SOURCE DOCUMENT:

Twitter benchmark dataset for arabic sentiment analysis
Автор: Donia Gamal, Marco Alfonse, El-Sayed M. El-Horbaty, Abdel-Badeeh M.Salem
Журнал: International Journal of Modern Education and Computer Science @ijmecs
Статья в выпуске: 1 vol.11, 2019 года.
Бесплатный доступ
Sentiment classification is the most rising research areas of sentiment analysis and text mining, especially with the massive amount of opinions available on social media. Recent results and efforts have demonstrated that there is no single strategy can mutually accomplish the best prediction performance on various datasets. There is a lack of existing researches to Arabic sentiment analysis compared to English sentiment analysis, because of the unique nature and difficulty of the Arabic language which leads to shortage in Arabic dataset used in sentiment analysis. An Arabic benchmark dataset is proposed in this paper for sentiment analysis showing the gathering methodology of the most recent tweets in different Arabic dialects. This dataset includes more than 151,000 different opinions in variant Arabic dialects which labeled into two balanced classes, namely, positive and negative. Different machine learning algorithms are applied on this dataset including the ridge regression which gives the highest accuracy of 99.90%.
Arabic Dialects, Arabic Sentiment Analysis, Arabic Opinion Mining, Twitter, Arabic Benchmark Dataset, Machine Learning
Короткий адрес: https://sciup.org/15016822
IDR: 15016822 | DOI: 10.5815/ijmecs.2019.01.04
Текст научной статьи Twitter benchmark dataset for arabic sentiment analysis
Published Online January 2019 in MECS DOI: 10.5815/ijmecs.2019.01.04
In the last few years, there has been a tremendous rise in the utilization of microblogging online platforms such as Twitter. The majority of individuals start to express their opinions and feelings on numerous things such as movies and many topics of events on the web [1]. Impelled by that growth, organizations and media companies are aggressively looking for ways to mine the data in Twitter for information about what individuals think and feel about their items, services, and products.

RECORD LIST:

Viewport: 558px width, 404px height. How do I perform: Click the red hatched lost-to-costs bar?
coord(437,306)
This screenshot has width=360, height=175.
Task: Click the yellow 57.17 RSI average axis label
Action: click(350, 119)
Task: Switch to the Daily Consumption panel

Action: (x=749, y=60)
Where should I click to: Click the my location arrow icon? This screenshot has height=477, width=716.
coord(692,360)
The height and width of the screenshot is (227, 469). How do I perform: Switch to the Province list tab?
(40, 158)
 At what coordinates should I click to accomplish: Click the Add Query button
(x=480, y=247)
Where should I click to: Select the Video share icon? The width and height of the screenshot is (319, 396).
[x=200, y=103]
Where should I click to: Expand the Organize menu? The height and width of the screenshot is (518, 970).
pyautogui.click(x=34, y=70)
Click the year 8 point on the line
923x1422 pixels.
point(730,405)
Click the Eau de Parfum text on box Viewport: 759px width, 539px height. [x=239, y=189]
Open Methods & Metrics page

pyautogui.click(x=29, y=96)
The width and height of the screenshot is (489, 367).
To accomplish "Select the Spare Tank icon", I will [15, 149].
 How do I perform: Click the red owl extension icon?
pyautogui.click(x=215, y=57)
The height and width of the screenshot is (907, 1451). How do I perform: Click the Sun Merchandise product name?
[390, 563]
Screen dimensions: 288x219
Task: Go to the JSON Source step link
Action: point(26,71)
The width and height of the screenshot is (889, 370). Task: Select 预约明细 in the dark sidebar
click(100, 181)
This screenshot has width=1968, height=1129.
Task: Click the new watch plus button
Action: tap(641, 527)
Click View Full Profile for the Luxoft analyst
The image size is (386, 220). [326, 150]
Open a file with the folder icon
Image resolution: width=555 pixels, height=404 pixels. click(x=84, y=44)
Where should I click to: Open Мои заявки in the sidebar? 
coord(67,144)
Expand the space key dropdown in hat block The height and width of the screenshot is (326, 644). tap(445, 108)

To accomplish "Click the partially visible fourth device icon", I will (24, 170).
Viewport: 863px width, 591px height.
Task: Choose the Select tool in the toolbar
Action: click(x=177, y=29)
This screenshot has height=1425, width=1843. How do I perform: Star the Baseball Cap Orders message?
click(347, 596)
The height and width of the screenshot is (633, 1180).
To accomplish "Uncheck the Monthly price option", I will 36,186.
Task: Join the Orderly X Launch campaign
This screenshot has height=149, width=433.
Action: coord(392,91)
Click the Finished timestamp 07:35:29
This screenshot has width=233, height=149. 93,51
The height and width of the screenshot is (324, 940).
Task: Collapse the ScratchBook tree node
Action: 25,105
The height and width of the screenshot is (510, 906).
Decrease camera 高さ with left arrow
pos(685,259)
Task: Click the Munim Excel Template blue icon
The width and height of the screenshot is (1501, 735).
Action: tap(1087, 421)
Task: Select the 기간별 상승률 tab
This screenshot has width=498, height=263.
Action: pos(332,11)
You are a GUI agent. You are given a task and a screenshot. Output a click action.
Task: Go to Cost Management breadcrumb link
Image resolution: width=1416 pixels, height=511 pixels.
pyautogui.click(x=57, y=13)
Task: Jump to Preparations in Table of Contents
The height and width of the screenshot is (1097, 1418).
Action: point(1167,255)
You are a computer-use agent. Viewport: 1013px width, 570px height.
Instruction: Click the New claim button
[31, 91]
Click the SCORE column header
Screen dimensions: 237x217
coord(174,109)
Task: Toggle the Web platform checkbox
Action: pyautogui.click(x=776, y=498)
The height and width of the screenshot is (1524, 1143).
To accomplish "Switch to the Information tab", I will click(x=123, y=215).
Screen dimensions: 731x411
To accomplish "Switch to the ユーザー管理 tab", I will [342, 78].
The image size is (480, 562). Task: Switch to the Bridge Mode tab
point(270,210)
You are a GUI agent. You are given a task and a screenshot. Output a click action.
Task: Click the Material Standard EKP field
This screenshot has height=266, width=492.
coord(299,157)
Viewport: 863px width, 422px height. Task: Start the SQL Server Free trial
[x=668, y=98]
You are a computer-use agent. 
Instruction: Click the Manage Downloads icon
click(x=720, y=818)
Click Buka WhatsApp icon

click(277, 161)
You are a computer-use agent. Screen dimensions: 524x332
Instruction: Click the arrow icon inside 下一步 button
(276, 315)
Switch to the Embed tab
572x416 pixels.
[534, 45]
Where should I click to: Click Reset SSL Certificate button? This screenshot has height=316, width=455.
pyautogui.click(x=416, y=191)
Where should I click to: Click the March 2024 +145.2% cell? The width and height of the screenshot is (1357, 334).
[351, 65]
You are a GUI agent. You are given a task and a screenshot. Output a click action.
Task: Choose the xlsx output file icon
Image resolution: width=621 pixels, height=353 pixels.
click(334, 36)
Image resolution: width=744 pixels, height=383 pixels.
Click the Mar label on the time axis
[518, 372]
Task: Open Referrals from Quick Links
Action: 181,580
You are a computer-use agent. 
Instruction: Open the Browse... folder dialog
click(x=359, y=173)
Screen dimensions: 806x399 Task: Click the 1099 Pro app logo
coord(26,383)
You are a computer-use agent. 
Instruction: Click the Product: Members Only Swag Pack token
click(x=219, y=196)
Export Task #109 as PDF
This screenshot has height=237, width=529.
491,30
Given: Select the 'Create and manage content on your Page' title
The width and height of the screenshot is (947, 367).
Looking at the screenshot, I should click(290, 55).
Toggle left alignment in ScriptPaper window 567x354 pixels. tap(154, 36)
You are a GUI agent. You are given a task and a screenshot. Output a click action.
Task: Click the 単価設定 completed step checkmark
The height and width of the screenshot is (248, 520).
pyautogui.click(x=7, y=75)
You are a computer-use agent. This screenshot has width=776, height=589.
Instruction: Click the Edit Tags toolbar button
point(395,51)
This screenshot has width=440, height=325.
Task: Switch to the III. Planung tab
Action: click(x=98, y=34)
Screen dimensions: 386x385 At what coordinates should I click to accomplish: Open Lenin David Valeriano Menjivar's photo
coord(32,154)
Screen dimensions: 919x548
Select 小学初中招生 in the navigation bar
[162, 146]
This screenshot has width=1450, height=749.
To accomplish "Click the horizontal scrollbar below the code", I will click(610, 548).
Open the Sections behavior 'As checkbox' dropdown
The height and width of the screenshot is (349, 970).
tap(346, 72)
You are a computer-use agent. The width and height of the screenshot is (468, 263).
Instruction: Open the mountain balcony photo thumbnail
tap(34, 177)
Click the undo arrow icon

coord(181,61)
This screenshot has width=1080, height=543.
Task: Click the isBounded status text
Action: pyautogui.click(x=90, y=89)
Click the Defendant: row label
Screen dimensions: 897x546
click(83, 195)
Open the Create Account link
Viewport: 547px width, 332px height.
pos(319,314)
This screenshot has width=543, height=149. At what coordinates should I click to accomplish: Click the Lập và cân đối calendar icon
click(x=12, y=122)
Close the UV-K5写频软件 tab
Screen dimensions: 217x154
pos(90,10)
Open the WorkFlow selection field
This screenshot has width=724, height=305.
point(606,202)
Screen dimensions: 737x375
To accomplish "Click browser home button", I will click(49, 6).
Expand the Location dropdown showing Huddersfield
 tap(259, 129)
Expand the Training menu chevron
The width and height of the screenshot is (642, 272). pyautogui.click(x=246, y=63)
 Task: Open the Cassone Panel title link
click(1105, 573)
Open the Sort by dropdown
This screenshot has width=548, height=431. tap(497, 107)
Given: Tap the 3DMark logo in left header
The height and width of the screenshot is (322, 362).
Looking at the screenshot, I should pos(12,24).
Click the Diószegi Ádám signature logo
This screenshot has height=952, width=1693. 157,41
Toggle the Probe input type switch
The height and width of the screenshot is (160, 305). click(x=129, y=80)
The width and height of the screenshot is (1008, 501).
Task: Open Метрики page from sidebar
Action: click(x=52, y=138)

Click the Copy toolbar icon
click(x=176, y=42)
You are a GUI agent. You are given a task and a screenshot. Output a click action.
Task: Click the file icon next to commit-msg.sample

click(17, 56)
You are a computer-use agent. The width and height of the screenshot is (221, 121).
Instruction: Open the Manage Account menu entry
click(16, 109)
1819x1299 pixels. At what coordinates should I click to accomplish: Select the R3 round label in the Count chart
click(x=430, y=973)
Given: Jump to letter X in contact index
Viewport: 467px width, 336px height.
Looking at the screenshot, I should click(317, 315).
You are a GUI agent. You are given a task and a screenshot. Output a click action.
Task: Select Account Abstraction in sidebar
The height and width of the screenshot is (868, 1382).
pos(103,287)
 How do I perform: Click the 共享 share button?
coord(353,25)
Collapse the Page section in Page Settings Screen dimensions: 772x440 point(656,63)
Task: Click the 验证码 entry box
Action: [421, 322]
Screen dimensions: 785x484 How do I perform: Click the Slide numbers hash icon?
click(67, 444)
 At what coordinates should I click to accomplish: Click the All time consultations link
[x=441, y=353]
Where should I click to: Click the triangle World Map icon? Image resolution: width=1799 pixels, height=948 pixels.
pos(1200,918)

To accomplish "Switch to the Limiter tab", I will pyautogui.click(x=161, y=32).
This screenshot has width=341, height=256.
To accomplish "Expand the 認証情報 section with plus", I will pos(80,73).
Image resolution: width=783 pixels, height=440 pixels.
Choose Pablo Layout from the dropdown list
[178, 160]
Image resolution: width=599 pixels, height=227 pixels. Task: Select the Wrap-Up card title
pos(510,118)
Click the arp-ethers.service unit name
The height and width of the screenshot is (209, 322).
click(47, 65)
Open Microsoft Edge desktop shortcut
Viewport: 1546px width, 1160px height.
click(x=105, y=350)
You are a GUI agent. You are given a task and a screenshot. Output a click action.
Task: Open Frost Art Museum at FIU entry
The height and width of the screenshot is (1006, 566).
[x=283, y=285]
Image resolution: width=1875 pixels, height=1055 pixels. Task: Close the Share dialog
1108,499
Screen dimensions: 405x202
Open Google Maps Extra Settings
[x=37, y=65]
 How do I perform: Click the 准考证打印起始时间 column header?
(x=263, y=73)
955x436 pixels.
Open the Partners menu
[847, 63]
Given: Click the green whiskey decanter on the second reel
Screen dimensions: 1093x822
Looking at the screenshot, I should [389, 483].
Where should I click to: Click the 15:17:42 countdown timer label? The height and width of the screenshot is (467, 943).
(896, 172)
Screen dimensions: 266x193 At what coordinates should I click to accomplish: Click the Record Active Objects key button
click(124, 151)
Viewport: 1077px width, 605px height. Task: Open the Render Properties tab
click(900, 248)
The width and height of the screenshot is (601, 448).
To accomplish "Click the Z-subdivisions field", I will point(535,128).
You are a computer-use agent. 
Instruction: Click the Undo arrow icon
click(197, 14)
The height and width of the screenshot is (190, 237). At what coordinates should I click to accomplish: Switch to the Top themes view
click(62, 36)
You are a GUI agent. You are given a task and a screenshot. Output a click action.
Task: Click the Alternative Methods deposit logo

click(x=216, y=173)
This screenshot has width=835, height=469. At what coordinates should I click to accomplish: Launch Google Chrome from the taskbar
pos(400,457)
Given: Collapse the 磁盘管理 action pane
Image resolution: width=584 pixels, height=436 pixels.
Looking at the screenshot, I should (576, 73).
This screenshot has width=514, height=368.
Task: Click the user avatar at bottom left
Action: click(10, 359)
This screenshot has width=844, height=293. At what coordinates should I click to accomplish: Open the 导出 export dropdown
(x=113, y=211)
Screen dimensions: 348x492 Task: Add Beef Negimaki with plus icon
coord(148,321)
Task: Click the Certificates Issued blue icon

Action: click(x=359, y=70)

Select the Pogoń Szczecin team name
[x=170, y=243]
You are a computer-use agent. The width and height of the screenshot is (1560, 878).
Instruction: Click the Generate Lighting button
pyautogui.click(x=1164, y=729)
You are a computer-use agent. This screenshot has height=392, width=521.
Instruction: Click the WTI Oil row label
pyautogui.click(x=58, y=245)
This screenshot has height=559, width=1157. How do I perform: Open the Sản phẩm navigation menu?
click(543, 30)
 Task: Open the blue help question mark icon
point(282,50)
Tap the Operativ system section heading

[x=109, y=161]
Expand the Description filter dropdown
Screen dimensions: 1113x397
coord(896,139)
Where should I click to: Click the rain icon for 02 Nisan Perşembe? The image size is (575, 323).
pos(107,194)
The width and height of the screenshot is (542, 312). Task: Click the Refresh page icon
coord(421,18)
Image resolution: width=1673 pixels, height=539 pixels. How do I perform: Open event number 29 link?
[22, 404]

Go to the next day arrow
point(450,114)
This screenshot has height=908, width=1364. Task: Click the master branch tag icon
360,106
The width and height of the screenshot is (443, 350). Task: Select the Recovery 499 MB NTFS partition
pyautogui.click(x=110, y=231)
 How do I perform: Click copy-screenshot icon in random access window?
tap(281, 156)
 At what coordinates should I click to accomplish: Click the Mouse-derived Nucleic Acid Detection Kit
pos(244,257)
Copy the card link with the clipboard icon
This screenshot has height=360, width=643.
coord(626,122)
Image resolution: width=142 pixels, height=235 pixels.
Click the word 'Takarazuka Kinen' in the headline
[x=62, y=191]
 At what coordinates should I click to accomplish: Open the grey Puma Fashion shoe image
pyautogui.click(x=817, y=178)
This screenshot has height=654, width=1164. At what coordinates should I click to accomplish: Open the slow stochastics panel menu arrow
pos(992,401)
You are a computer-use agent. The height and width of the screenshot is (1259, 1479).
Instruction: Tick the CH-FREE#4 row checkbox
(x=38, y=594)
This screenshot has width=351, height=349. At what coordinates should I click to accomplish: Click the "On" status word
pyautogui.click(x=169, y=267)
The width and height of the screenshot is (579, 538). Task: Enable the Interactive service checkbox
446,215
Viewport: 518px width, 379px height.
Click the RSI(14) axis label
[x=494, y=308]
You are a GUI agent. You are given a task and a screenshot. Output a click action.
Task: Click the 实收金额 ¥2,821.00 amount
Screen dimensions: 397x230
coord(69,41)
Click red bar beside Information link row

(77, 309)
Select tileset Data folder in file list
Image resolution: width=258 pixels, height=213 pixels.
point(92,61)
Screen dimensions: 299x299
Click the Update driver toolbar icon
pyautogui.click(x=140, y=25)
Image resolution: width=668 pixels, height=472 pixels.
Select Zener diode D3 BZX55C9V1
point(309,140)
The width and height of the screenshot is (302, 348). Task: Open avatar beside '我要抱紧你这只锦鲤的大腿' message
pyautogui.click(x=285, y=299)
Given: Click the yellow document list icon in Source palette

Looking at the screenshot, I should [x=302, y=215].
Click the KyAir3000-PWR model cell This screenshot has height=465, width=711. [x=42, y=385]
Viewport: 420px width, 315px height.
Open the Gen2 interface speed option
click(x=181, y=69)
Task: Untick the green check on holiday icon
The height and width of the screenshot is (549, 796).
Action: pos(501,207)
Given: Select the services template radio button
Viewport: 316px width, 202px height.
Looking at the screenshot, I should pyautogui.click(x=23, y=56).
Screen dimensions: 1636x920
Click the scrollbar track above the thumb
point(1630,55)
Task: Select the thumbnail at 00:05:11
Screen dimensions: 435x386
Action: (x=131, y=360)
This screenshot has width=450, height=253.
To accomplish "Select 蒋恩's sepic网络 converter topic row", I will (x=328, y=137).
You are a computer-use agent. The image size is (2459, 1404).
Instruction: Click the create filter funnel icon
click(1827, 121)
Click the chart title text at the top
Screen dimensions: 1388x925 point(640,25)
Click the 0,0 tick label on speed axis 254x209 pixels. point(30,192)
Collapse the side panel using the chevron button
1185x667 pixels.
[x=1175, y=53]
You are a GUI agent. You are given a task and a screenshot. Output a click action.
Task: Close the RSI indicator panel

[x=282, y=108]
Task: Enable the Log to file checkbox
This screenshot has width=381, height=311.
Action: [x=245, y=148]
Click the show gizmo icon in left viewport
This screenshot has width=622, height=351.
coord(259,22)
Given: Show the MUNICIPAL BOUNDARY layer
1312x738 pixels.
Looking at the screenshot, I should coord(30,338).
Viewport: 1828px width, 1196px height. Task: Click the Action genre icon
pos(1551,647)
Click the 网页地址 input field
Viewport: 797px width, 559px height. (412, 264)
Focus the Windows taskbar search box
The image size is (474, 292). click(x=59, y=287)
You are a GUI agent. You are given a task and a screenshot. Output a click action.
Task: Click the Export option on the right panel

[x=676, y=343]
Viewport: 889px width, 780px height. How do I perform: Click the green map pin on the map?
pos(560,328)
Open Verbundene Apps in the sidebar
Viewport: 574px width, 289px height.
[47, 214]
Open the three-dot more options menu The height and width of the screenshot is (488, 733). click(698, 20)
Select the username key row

DIRECTIVE 1:
Print the passage of the Arabic sentiment analysis article from "Arabic Dialects, Arabic" to "services, and products.".
DIRECTIVE 2:
Summarize the Arabic sentiment analysis article in two sentences.
DIRECTIVE 3:
Write the next part of the Arabic sentiment analysis article, picking up after its last sentence.

TASK RESPONSE 1:
Arabic Dialects, Arabic Sentiment Analysis, Arabic Opinion Mining, Twitter, Arabic Benchmark Dataset, Machine Learning
Короткий адрес: https://sciup.org/15016822
IDR: 15016822 | DOI: 10.5815/ijmecs.2019.01.04
Текст научной статьи Twitter benchmark dataset for arabic sentiment analysis
Published Online January 2019 in MECS DOI: 10.5815/ijmecs.2019.01.04
In the last few years, there has been a tremendous rise in the utilization of microblogging online platforms such as Twitter. The majority of individuals start to express their opinions and feelings on numerous things such as movies and many topics of events on the web [1]. Impelled by that growth, organizations and media companies are aggressively looking for ways to mine the data in Twitter for information about what individuals think and feel about their items, services, and products.

TASK RESPONSE 2:
Arabic sentiment analysis has received less research than English because the difficulty of the Arabic language has led to a shortage of Arabic datasets. The paper proposes an Arabic benchmark dataset of more than 151,000 opinions from recent tweets in various dialects, labeled into balanced positive and negative classes, on which ridge regression gave the highest accuracy of 99.90%.

TASK RESPONSE 3:
Sentiment Analysis (SA) - also called Opinion Mining (OM) - contains various subtasks, such as detection of subjectivity, classification of polarity sentiments, summarization of reviews, and classification of emotions [2]. OM can be viewed as a classification methodology that intends to decide whether a specific text is written to express an opinion in a positive or a negative way regarding an object (e.g., a topic, movie, product, person, or candidate). SA is typically performed utilizing one of two main approaches; a) lexicon-based approach, in which rules extracted from the linguistic study of a language are applied to the SA and b) Machine Learning (ML) approach which relies on the famous ML algorithms to solve SA as a classification task [3]. Current research focuses on building frameworks for English SA [4]; however, minor work has been done on different languages. In general, OM is carried out on textual documents in three different basic levels [5] which are document, sentence, and aspect levels. This research is focused on the document level [6].
There are two main principles that are shared between numerous social networking services; the short length of their text messages and language varieties. For instance, Facebook has a cutoff of 420 characters for posting a status [7] and Twitter has a limitation of up to 140 characters [8]. Likewise, language variations give an expansive variety of short forms, structures, and irregular words, particularly for youth generations. These two characteristics incite noteworthy data sparseness condition and hence affect the performance and efficiency of sentiment classifiers gained from such noisy and uproarious data.
In this paper, the construction of the benchmark dataset of Arabic Dialect Tweets along with the tools and algorithms utilized in this research are explained in detail.
The rest of the paper is organized as follows: Section II describes the steps of collecting and preprocessing of Arabic tweets. Section III shows the list of the machine learning algorithms applied to the collected dataset. The last section concludes the paper and illustrates the future work.
-
II. T he C onstructing of the D ataset
The construction of the dataset has many fundamental stages as shown in Fig 1. These stages are gathering the Arabic Dialect tweets dataset, preprocessing tweets and annotations which includes removing non-Arabic letters, tokenizing, removing stop words, removing repeating characters, removing URLs and user mentions, removing hashtags and retweets, removing diacritics, handling emoticons, normalizing Arabic analogous letters, labeling tweets and removing and handling skewness of data.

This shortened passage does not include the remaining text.